HOW TO COMPLETE THIS TASK:
"icon" is the word to look for; copy each line of the listing where it occurs.

TASK INPUTS:
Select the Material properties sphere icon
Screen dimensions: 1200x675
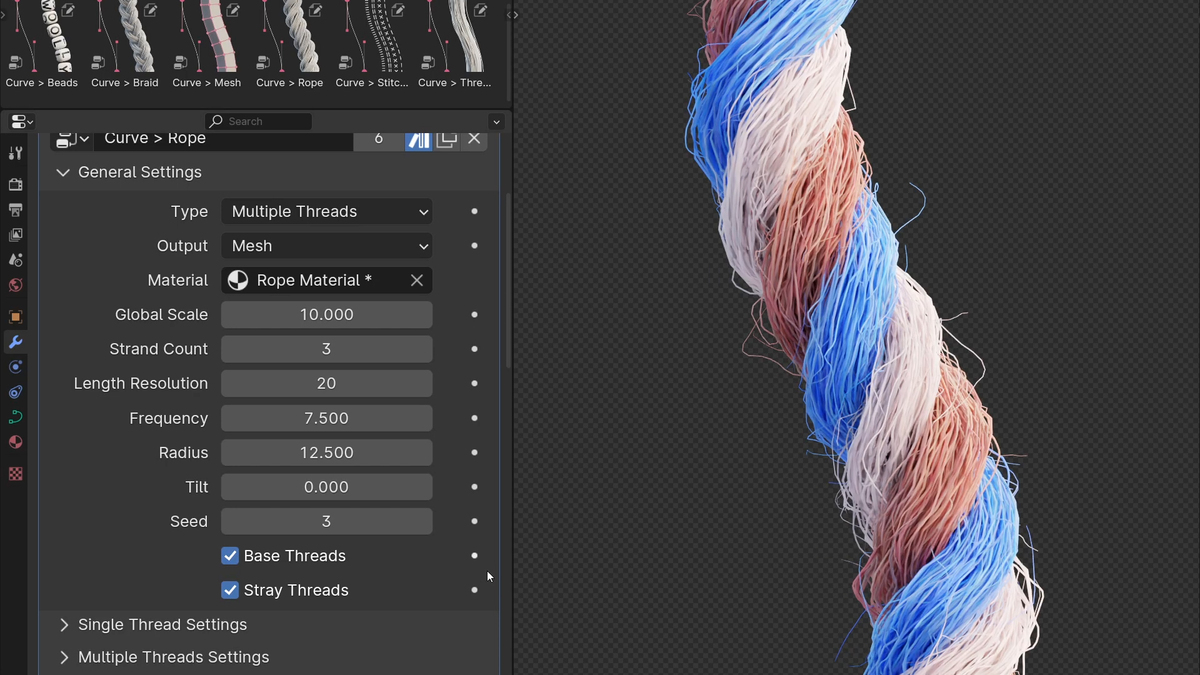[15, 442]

* * *

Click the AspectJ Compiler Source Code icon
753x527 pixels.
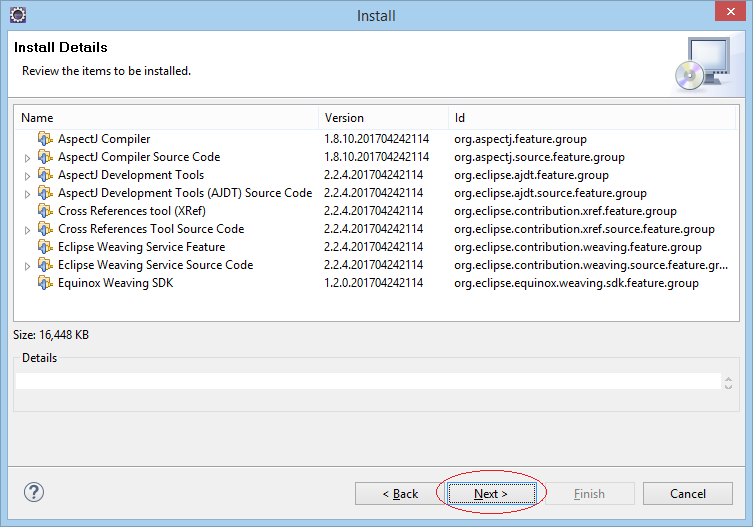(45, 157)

ANSWER SECTION:
Select the Material properties sphere icon
Click the AspectJ Compiler Source Code icon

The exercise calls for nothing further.